CVPR2026 Model Compression Diffusion Transformer training-free acceleration caching pruning sensitivity modeling dynamic programming

SODA: Sensitivity-Oriented Dynamic Acceleration for Diffusion Transformer¶

Conference: CVPR2026
arXiv: 2603.07057
Code: leaves162/SODA
Area: Model Compression
Keywords: Diffusion Transformer, training-free acceleration, caching, pruning, sensitivity modeling, dynamic programming

TL;DR¶

SODA is proposed to achieve controllable-speedup high-fidelity generation for Diffusion Transformers without training, via offline fine-grained sensitivity modeling, dynamic-programming-based cache schedule optimization, and a unified adaptive pruning strategy.

Background & Motivation¶

Background: Diffusion Transformers excel at image and video generation, but repeated sampling steps and Transformer blocks result in low inference efficiency, severely hindering deployment.

Limitations of Prior Work: Training-based acceleration methods such as distillation and fine-tuning incur high computational costs and limited generalizability, motivating the pursuit of training-free acceleration.

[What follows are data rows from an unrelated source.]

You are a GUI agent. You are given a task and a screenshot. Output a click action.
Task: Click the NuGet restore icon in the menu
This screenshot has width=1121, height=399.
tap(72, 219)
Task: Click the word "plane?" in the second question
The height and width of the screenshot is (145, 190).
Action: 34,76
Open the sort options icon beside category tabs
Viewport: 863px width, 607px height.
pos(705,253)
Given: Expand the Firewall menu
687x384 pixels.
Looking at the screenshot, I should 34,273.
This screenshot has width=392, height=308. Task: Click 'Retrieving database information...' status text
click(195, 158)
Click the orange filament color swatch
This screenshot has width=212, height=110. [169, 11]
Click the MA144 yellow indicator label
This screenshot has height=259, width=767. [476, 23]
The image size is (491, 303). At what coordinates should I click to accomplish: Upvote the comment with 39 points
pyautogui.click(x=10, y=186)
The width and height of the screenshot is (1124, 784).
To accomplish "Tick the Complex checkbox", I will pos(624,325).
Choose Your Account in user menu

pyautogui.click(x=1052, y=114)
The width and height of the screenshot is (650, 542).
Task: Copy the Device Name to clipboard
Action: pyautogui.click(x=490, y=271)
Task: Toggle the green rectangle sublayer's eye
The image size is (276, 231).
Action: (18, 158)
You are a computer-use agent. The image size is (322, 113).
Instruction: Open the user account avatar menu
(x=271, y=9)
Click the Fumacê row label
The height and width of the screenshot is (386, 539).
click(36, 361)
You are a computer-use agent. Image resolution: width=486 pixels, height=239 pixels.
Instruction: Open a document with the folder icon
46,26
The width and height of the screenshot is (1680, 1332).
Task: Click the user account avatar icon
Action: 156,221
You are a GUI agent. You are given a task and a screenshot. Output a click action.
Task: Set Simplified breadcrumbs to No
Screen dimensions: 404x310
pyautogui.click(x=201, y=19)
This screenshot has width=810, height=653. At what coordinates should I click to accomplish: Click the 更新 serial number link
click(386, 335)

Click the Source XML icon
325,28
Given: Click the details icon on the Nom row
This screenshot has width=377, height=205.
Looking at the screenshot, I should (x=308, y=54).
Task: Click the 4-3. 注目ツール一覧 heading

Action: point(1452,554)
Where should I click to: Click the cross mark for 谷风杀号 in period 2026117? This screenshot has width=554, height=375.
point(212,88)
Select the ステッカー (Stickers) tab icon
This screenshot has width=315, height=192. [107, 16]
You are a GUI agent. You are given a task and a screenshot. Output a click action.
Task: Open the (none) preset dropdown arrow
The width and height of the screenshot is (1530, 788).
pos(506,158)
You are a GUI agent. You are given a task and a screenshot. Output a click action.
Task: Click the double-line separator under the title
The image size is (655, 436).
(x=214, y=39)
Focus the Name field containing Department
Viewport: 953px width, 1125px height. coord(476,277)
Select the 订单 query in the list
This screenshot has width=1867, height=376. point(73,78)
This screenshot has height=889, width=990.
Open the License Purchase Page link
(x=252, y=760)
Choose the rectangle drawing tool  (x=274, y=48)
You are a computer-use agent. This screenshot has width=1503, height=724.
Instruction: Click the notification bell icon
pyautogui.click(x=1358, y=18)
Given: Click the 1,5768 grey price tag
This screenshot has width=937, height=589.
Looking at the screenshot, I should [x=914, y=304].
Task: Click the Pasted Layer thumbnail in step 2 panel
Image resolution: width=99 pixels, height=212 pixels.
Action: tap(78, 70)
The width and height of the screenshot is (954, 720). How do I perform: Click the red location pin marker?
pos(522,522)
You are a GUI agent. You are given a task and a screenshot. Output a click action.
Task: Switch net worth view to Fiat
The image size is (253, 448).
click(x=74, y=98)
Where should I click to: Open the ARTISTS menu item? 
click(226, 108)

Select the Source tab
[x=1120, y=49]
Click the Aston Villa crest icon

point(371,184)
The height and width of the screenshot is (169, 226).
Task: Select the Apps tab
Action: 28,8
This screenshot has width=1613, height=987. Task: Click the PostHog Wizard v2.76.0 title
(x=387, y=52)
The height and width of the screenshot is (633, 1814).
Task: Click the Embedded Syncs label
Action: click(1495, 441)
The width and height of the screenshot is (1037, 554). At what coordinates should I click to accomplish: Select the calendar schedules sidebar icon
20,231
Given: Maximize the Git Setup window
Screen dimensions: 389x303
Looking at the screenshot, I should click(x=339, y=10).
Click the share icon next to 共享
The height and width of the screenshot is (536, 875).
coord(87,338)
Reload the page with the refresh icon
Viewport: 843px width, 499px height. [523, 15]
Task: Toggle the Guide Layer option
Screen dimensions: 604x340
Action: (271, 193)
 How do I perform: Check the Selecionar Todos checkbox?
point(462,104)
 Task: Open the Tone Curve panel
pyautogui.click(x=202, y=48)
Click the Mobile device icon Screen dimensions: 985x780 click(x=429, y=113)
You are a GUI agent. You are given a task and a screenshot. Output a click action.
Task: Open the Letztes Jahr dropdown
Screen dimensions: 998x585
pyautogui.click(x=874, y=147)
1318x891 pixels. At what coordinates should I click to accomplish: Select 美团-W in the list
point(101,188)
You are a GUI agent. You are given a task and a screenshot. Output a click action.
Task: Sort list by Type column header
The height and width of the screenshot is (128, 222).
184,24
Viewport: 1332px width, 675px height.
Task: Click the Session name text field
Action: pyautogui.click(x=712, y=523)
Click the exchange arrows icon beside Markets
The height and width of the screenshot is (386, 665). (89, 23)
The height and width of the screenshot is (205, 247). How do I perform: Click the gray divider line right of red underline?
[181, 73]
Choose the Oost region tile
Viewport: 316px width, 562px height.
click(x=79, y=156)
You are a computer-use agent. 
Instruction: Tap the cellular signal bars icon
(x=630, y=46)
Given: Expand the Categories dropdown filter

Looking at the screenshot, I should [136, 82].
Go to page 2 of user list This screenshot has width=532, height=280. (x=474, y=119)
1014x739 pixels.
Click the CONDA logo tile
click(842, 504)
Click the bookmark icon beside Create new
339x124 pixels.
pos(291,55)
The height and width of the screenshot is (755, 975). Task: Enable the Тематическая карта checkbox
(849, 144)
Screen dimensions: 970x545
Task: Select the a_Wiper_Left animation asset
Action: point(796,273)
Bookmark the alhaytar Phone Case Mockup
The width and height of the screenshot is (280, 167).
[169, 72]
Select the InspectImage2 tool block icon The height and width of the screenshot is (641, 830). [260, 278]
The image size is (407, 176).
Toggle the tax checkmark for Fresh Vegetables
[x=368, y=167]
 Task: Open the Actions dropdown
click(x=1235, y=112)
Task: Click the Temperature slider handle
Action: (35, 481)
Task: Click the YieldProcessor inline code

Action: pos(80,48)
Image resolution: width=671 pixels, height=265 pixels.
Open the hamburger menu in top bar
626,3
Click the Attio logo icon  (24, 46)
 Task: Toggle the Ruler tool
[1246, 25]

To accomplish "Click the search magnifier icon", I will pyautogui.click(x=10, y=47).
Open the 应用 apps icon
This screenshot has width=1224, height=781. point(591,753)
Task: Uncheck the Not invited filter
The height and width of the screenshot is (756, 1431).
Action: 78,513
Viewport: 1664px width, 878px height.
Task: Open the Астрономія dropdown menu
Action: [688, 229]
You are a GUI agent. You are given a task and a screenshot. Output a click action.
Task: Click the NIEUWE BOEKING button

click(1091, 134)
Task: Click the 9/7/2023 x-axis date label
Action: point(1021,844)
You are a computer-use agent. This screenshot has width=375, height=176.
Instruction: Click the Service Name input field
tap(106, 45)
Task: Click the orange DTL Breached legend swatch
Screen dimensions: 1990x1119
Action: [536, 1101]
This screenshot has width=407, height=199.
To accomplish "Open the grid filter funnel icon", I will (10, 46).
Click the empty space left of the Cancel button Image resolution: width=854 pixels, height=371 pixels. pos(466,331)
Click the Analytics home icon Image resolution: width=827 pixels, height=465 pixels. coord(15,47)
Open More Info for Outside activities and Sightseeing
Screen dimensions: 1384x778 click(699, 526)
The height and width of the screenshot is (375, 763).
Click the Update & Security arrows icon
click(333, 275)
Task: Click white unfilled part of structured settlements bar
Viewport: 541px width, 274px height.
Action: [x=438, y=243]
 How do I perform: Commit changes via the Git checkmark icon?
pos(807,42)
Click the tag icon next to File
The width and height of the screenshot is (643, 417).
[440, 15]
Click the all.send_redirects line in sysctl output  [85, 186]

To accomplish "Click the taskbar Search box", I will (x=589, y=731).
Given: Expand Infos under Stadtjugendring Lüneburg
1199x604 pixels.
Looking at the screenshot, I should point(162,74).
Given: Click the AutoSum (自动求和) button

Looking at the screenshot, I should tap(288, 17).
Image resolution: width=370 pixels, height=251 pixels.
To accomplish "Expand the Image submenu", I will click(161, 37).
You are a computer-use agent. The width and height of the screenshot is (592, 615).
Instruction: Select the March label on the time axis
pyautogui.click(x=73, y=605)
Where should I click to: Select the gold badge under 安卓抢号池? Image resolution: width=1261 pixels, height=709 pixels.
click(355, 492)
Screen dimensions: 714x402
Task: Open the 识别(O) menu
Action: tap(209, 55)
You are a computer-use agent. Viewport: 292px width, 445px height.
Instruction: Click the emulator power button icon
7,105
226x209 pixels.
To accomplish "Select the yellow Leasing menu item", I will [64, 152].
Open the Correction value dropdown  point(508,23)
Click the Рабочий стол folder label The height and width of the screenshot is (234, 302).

Caching offers high efficiency at the cost of fidelity, while pruning is flexible but less efficient; combining both is desirable. Existing methods such as ToCa and DuCa rely on fixed or heuristic configurations for cache intervals and pruning rates, capturing only coarse-grained sensitivity trends and failing to account for fine-grained variation across timesteps, layers, and module dimensions.

Key Challenge: Heuristic schemes inevitably skip computations that are highly sensitive to acceleration, leading to degraded generation fidelity and poor cross-model generalizability.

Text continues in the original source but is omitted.